Write out all the entries again, replacing every "GUI agent" with "screen assistant" and changing nothing else.
************
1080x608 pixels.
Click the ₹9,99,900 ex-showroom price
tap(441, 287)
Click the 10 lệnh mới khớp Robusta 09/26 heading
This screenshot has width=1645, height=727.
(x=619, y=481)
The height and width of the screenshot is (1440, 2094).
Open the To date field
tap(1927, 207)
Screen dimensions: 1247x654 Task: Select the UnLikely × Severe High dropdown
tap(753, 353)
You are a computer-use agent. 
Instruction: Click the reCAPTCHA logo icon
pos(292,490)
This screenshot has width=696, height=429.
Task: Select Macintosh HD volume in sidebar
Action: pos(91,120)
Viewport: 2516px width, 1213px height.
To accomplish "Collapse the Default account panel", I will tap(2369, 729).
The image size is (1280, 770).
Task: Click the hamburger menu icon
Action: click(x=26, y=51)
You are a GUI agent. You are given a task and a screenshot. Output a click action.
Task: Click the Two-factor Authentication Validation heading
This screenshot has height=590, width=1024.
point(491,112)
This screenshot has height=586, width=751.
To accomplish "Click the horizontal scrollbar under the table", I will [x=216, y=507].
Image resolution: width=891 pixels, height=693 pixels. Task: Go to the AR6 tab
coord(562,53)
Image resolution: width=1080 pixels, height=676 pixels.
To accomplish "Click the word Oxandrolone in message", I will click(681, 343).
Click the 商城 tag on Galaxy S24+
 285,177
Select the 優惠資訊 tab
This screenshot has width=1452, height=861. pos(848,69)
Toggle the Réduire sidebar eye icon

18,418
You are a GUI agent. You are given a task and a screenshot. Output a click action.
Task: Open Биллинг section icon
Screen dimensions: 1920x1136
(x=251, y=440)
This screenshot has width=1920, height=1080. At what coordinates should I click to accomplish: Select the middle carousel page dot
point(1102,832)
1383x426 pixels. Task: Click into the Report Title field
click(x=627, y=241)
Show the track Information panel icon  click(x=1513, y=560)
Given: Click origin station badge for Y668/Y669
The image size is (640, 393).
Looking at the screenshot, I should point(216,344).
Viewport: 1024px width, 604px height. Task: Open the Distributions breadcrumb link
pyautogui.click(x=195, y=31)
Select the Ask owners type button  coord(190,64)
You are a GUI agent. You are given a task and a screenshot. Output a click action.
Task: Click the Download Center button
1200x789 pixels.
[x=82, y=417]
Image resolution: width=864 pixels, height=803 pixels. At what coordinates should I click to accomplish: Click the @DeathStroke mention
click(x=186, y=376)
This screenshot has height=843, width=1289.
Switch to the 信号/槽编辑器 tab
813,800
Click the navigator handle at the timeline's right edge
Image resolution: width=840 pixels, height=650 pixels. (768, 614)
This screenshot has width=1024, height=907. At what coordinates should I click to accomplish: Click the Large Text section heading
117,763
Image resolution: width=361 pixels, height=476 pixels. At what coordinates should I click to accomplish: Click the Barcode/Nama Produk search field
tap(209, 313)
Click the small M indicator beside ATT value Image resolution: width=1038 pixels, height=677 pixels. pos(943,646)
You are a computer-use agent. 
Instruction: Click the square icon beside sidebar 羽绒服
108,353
************
* OUTPUT BELOW *
1080x608 pixels.
Click the ₹9,99,900 ex-showroom price
tap(441, 287)
Click the 10 lệnh mới khớp Robusta 09/26 heading
This screenshot has width=1645, height=727.
(x=619, y=481)
The height and width of the screenshot is (1440, 2094).
Open the To date field
tap(1927, 207)
Screen dimensions: 1247x654 Task: Select the UnLikely × Severe High dropdown
tap(753, 353)
You are a computer-use agent. 
Instruction: Click the reCAPTCHA logo icon
pos(292,490)
This screenshot has width=696, height=429.
Task: Select Macintosh HD volume in sidebar
Action: pos(91,120)
Viewport: 2516px width, 1213px height.
To accomplish "Collapse the Default account panel", I will tap(2369, 729).
The image size is (1280, 770).
Task: Click the hamburger menu icon
Action: click(x=26, y=51)
You are a screen assistant. You are given a task and a screenshot. Output a click action.
Task: Click the Two-factor Authentication Validation heading
This screenshot has height=590, width=1024.
point(491,112)
This screenshot has height=586, width=751.
To accomplish "Click the horizontal scrollbar under the table", I will [x=216, y=507].
Image resolution: width=891 pixels, height=693 pixels. Task: Go to the AR6 tab
coord(562,53)
Image resolution: width=1080 pixels, height=676 pixels.
To accomplish "Click the word Oxandrolone in message", I will click(681, 343).
Click the 商城 tag on Galaxy S24+
 285,177
Select the 優惠資訊 tab
This screenshot has width=1452, height=861. pos(848,69)
Toggle the Réduire sidebar eye icon

18,418
You are a screen assistant. You are given a task and a screenshot. Output a click action.
Task: Open Биллинг section icon
Screen dimensions: 1920x1136
(x=251, y=440)
This screenshot has width=1920, height=1080. At what coordinates should I click to accomplish: Select the middle carousel page dot
point(1102,832)
1383x426 pixels. Task: Click into the Report Title field
click(x=627, y=241)
Show the track Information panel icon  click(x=1513, y=560)
Given: Click origin station badge for Y668/Y669
The image size is (640, 393).
Looking at the screenshot, I should point(216,344).
Viewport: 1024px width, 604px height. Task: Open the Distributions breadcrumb link
pyautogui.click(x=195, y=31)
Select the Ask owners type button  coord(190,64)
You are a screen assistant. You are given a task and a screenshot. Output a click action.
Task: Click the Download Center button
1200x789 pixels.
[x=82, y=417]
Image resolution: width=864 pixels, height=803 pixels. At what coordinates should I click to accomplish: Click the @DeathStroke mention
click(x=186, y=376)
This screenshot has height=843, width=1289.
Switch to the 信号/槽编辑器 tab
813,800
Click the navigator handle at the timeline's right edge
Image resolution: width=840 pixels, height=650 pixels. (768, 614)
This screenshot has width=1024, height=907. At what coordinates should I click to accomplish: Click the Large Text section heading
117,763
Image resolution: width=361 pixels, height=476 pixels. At what coordinates should I click to accomplish: Click the Barcode/Nama Produk search field
tap(209, 313)
Click the small M indicator beside ATT value Image resolution: width=1038 pixels, height=677 pixels. pos(943,646)
You are a computer-use agent. 
Instruction: Click the square icon beside sidebar 羽绒服
108,353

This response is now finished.